Work instruction. Reproduce the material from its start through the line with "at that location.", swapping "screenshot" for "screen capture" and changing nothing else. Leave the pictures out.

Stored data entries.
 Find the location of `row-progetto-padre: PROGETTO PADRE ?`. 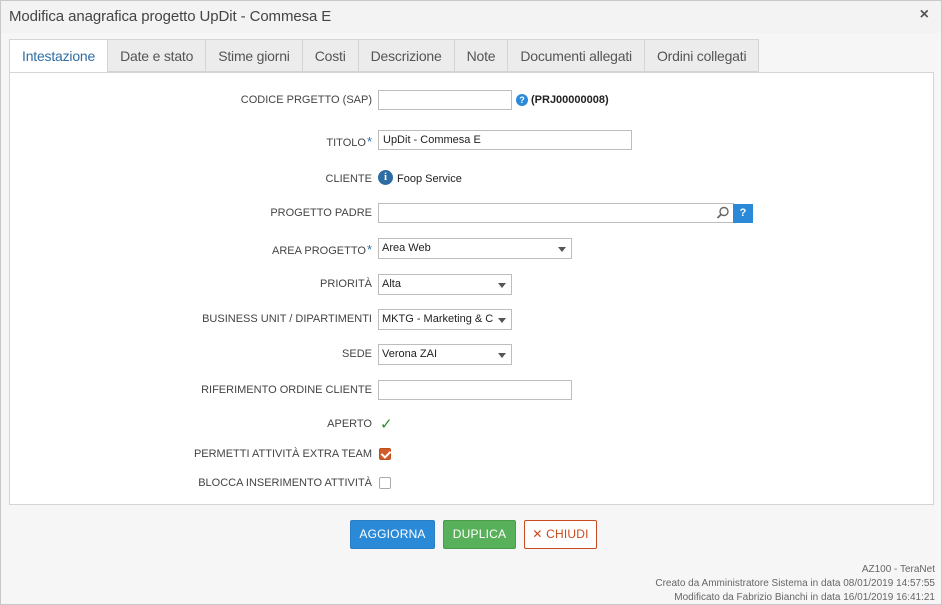

row-progetto-padre: PROGETTO PADRE ? is located at coordinates (472, 214).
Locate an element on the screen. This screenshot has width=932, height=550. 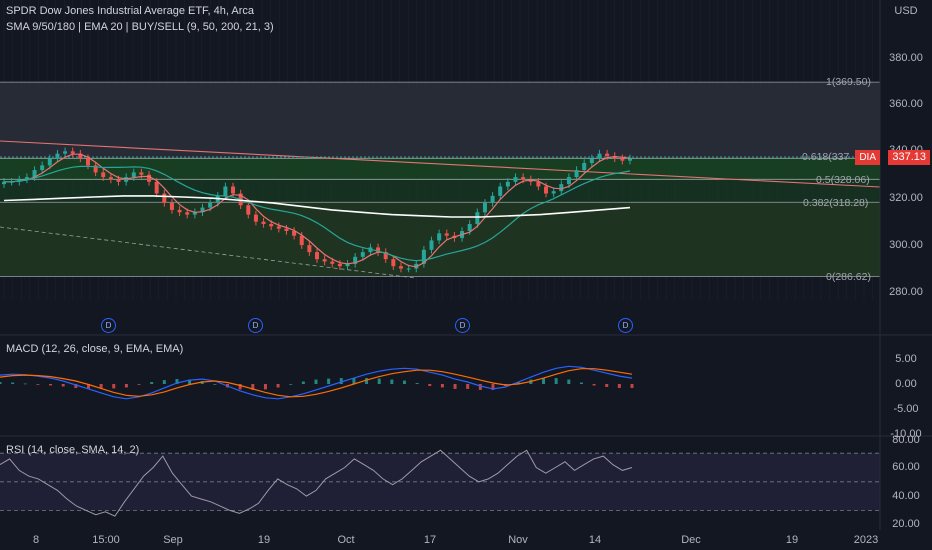
macd-tick: 0.00 is located at coordinates (906, 384).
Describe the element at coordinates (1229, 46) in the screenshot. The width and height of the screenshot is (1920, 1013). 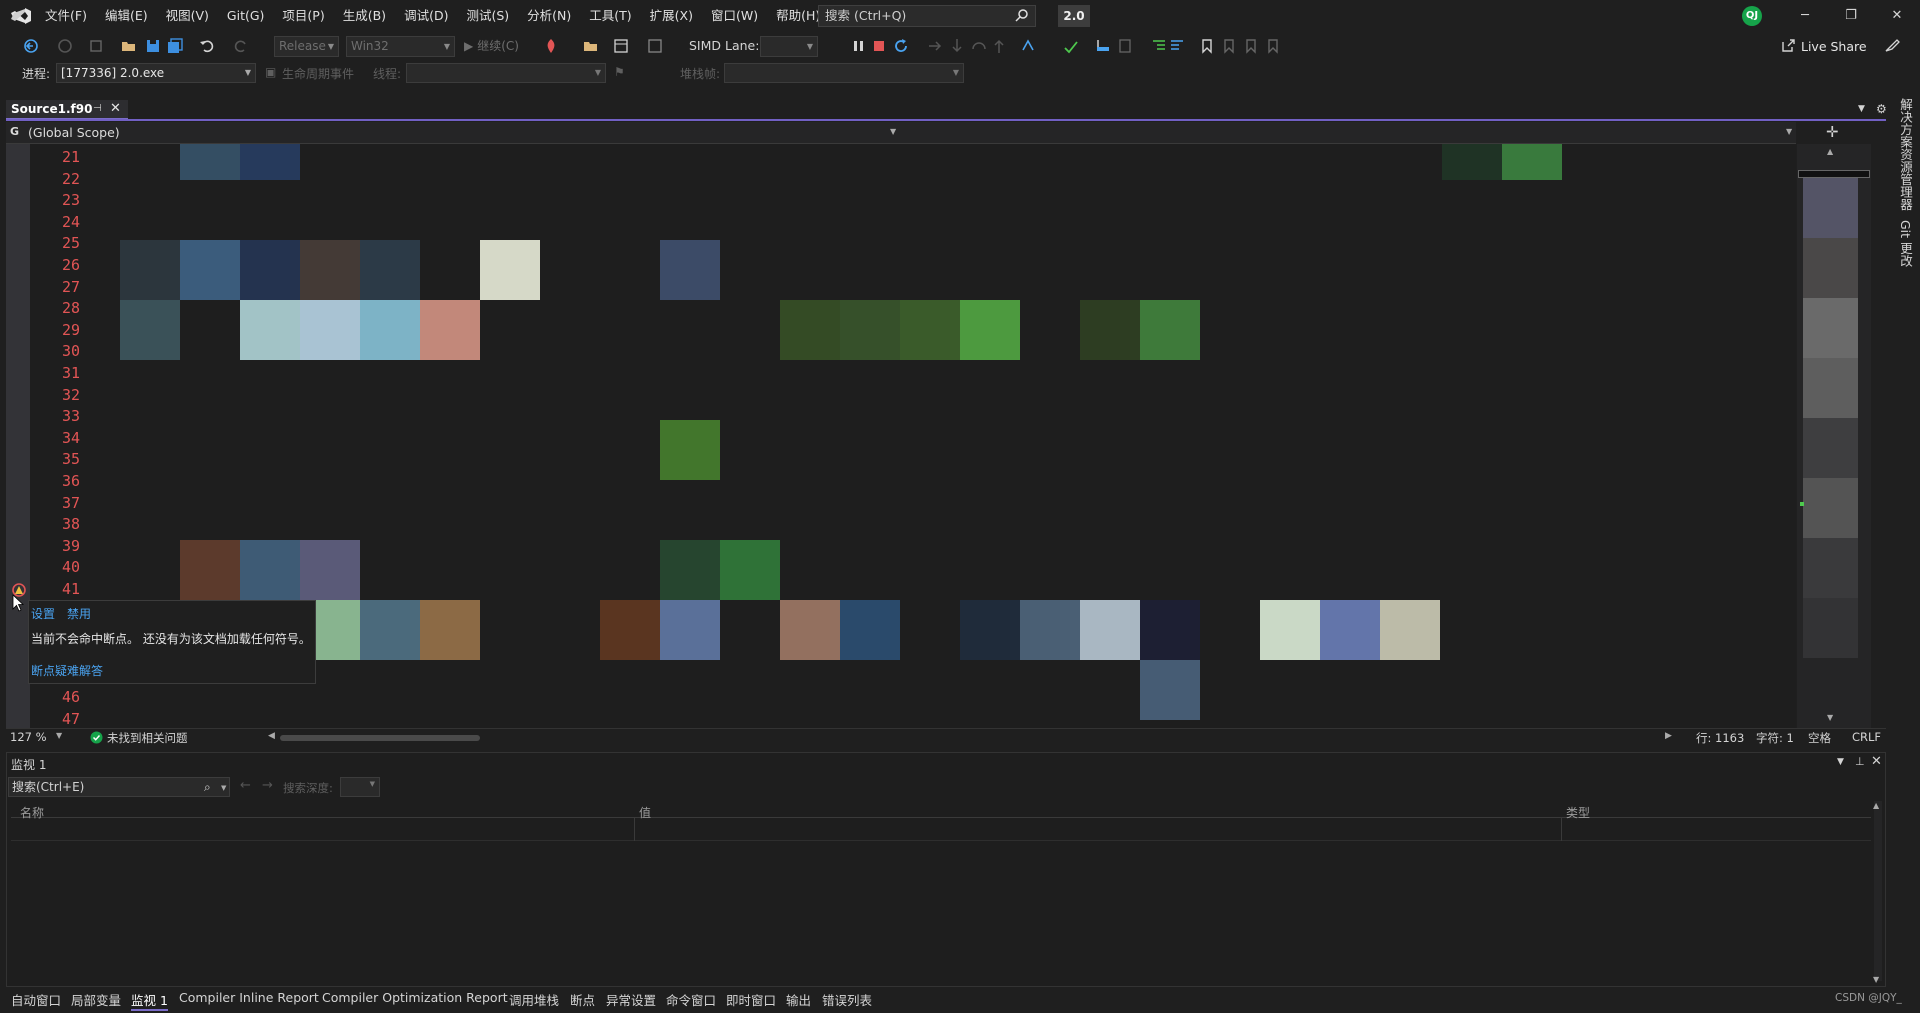
I see `prev-bookmark-icon` at that location.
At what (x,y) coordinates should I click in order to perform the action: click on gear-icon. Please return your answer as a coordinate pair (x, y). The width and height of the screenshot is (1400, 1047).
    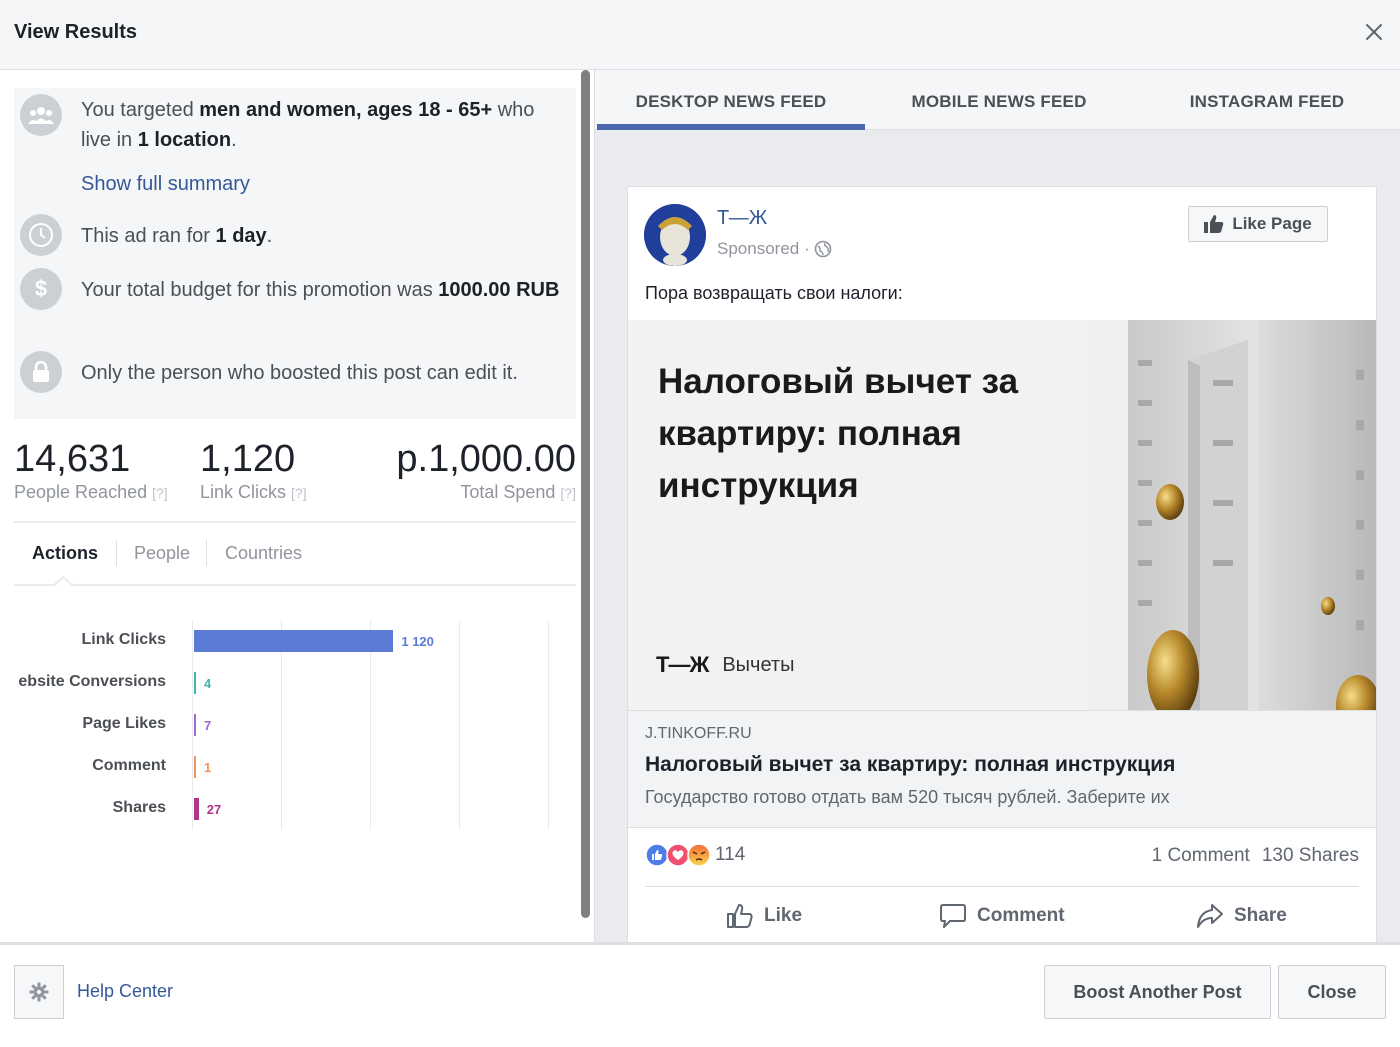
    Looking at the image, I should click on (39, 992).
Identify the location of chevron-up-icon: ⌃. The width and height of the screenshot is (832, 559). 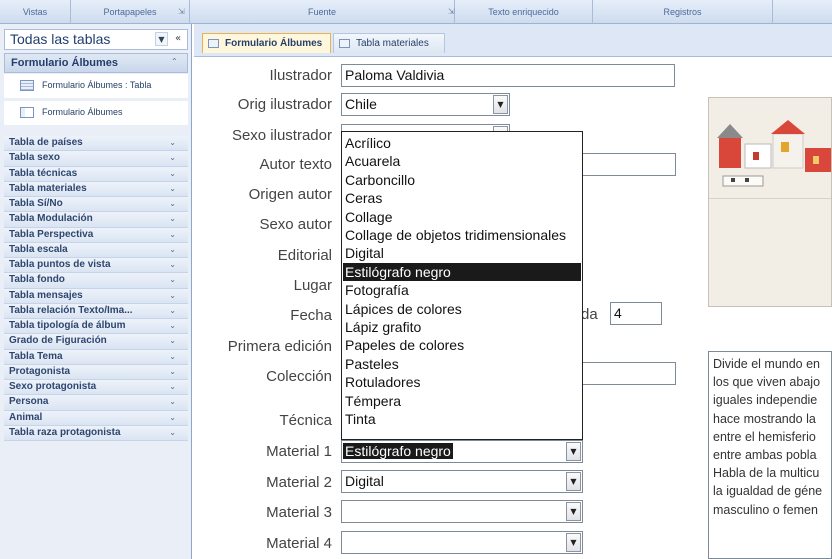
(174, 62).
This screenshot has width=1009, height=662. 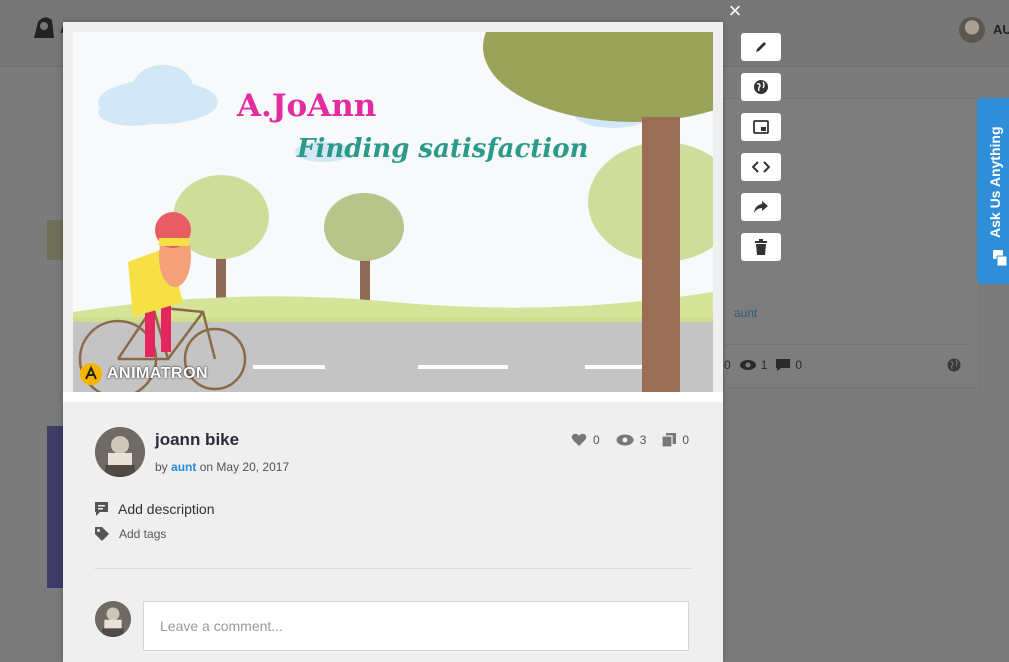 I want to click on embed-code-button, so click(x=761, y=167).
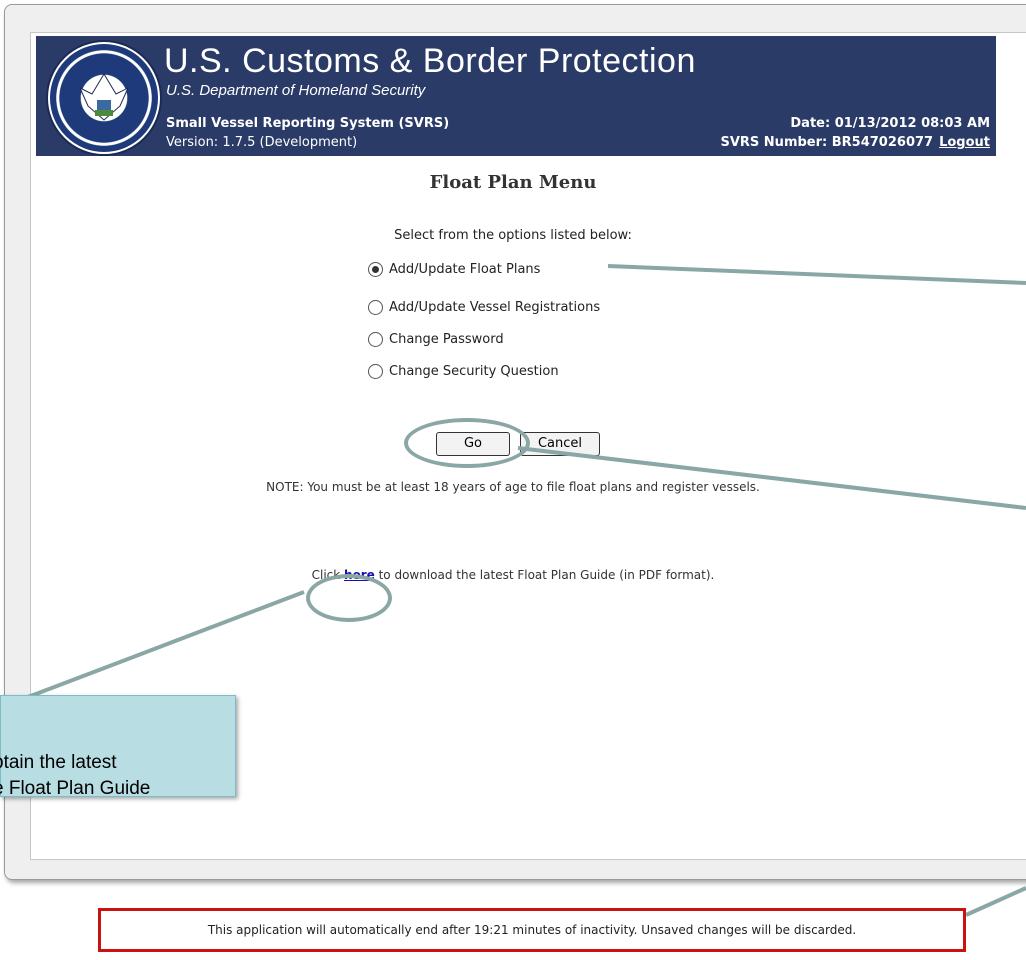  What do you see at coordinates (349, 598) in the screenshot?
I see `highlight-here-link` at bounding box center [349, 598].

Answer below.
 Find the location of `row-progetto-padre: PROGETTO PADRE ?`. 

row-progetto-padre: PROGETTO PADRE ? is located at coordinates (472, 214).
Locate an element on the screen. This screen capture has width=932, height=550. 
macd-tick: 0.00 is located at coordinates (906, 384).
Describe the element at coordinates (1229, 46) in the screen capture. The width and height of the screen capture is (1920, 1013). 
I see `prev-bookmark-icon` at that location.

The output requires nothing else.